A atriz, dramaturga e encenadora Sara Barros Leitão vai estrear na sexta-feira, em Braga, o monólogo "Nós, Sozinhas", que circula pelo país até abril de 2027, contribuindo para a discussão que antecipa os 20 anos da despenalização do aborto em Portugal. As três apresentações na cidade, no pequeno auditório do Theatro Circo, estão já esgotadas.
Em palco, sobre um campo de ténis, Sara Barros Leitão encarna mulheres que foram acusadas em tribunal de abortar, algumas já este século, bem como juízes ou médicos. Através das palavras destas pessoas, conta a história da Interrupção Voluntária da Gravidez (IVG) em Portugal e do esforço de décadas para que fosse despenalizada, mais de 30 anos depois da chegada da democracia, em 2007, após um segundo referendo sobre o tema.

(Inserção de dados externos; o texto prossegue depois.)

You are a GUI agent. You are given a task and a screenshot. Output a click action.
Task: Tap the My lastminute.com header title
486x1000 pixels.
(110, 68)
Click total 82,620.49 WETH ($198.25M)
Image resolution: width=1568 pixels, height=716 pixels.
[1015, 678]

O cenário justifica-se pelo Julgamento da Maia, em 2001, quando 17 mulheres foram julgadas pela prática de aborto, duas confessaram e uma acabou condenada a quatro meses de prisão.
O texto é composto por arquivos reais, incluindo recortes de jornais e testemunhos orais que chegaram à autora, com coordenação de pesquisa de Andreia Peniche. Várias mulheres elencadas na peça contam ter estado à beira da morte devido ao uso de objetos que lhes perfuraram o útero. A peça recorre à figura do relato desportivo, através do juiz de uma partida de ténis, para contar o jogo político que antecedeu a despenalização.

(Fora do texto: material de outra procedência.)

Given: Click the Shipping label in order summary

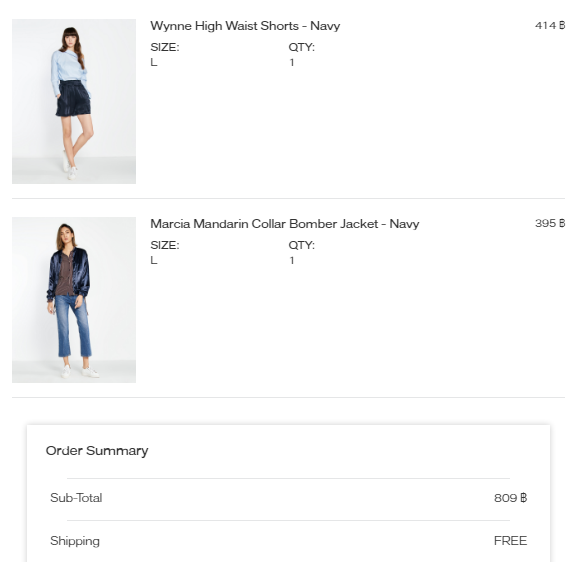Looking at the screenshot, I should [75, 541].
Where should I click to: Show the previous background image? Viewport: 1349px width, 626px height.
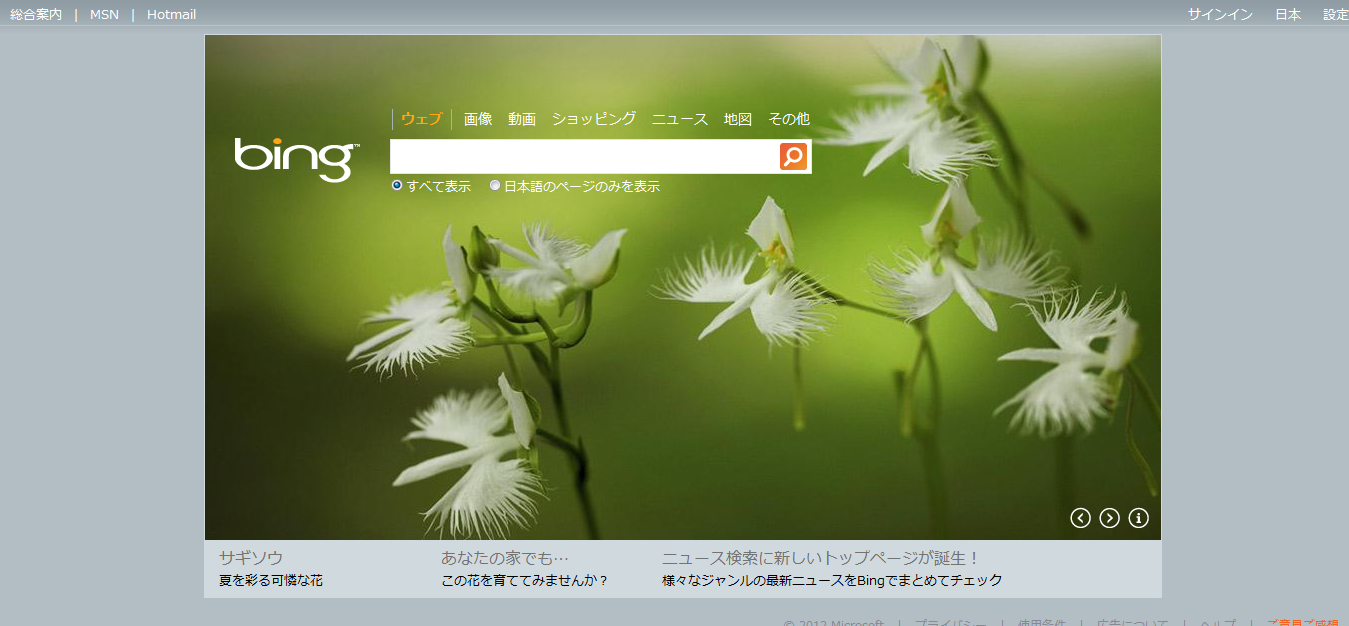tap(1080, 518)
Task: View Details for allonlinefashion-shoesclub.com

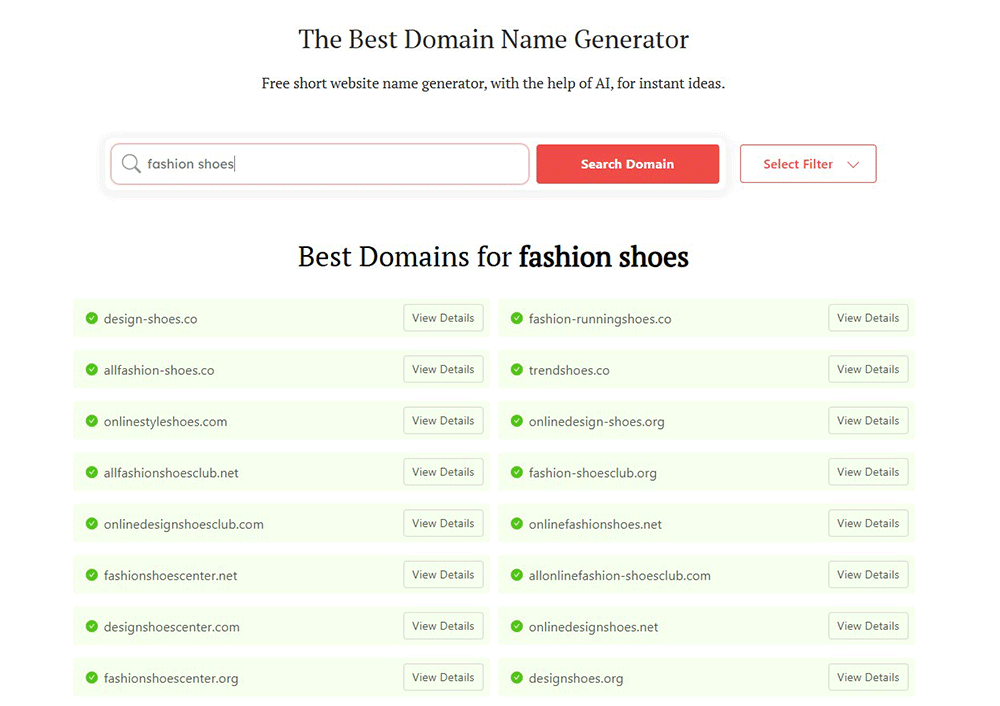Action: tap(868, 575)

Depois de Braga, o espetáculo vai estar em cena em Lamego, Matosinhos, Loulé, Ílhavo, Espinho e Fafe, ainda este ano. Já em 2027, passa pelo Funchal, Coimbra, Monção, Pombal e, em abril, pelo Teatro Viriato, em Viseu. A lei que permite a IVG até às primeiras dez semanas de gravidez entrou em vigor a 22 de abril de 2007, após um segundo referendo que teve 59,2% de votantes a favor.